Source
It is very easy to say "standard FFG Lovecraft/LCG fare" here, and indeed there is little new here. But this shouldn't detract from the fact that the cards are nicely illustrated clear to use. Unlike in Legendary: A Marvel Deck Building Game for example, card-backs are differentiated by use, making sorting easier, and not just because there are fewer of them.

The various counters are chunky and functional, and only the resource crates have different meanings based on where they are placed on the tabletop - being ammo on one card, torch batteries on another and so on.

For me the biggest disappointment is the box, which is hardly convenient for the components that come with the core game, let alone any others you may acquire. This is even more true if you want to pimp your game - I have a nice wooden box I use for the chaos bag, and use the painted FFG figures for the investigators (an expensive purchase years ago that has paid off big-time!).

On the other hand moaning that there are too many components to usefully sort in the supplied box seems a little churlish when you think about it - the reverse is far worse! Instead I have an excuse to scour some junk shops for a suitable box...

A regular FFG LCG question is whether there are actually enough components at all; do you need a second core box? As the proud owner of both The Lord of the Rings: The Card Game and Warhammer 40,000: Conquest, for both of which I acquired a second core very quickly, I have felt less compulsion to do so with this one.

I may in due course, but actually feel that the relatively low deck-building requirement makes it less important. In the first place, you can beat the game with the cards straight out of the box, and in the second this is absolutely not a competitive game. And of course, subsequent purchases may mean beefing up the investgators, but at the moment, no. Indeed, it works well without.

So whilst a second set is almost essential for other games, the case is weaker here; smaller and more focussed decks work well as provided.

Gameplay

The game asks you to create (or indeed use one or more of the provided suggestions) a deck to represent a character (investigator). this investigator also has a special card, a special weakness. and a special ability. In the longer time, the investigator also has limitations on how to build his/her deck. The size of the deck is limited to 30, plus special cards and weaknesses.

In addition, there are 5 'classes' of cards- Guardian, Seeker, Mystic, Rogue and Survivor - and characters are made up of one or more of these, each of which is distinctively different. It is this that might prompt purchase of a second core set as although any one character can be created from the enclosed cards, a second set would be required to create more combinations.

There is an enemy deck made up of unique combinations of smaller decks (players of LotR CG will be familiar with this), and two sets of cards representing in effect agendas (like agendas in Netrunner and the quest deck in LotR) one for the investigator, and one for the baddies. You want to advance one, and not the other....

Required actions
1. Summarize the game review in two sentences.
2. Based on the game review, answer yes or no to each statement, and quote the words from the review that decide it: (a) Card-backs are differentiated by use. (b) An investigator's deck is limited to 40 cards. (c) The reviewer considers this a competitive game.
3. According to the game review, what are the classes of cards?
Answer from the review alone, without outside knowledge.

Material
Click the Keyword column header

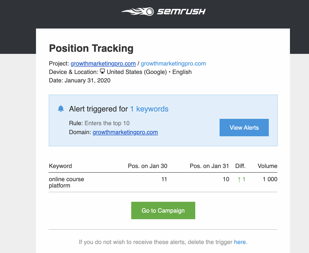(x=60, y=166)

Task results
1. The review finds the cards and counters clear and functional, though standard fare, and names the box as the biggest disappointment because it is hardly convenient even for the core game's components. It argues that a second core set is less important here than in other games because smaller, focused decks work well as provided, and it describes building an investigator deck of 30 cards from five classes, played against an enemy deck and two sets of agenda cards.

2.
(a) Yes: "card-backs are differentiated by use, making sorting easier"
(b) No: "The size of the deck is limited to 30, plus special cards and weaknesses."
(c) No: "this is absolutely not a competitive game"

3. There are five: Guardian, Seeker, Mystic, Rogue and Survivor.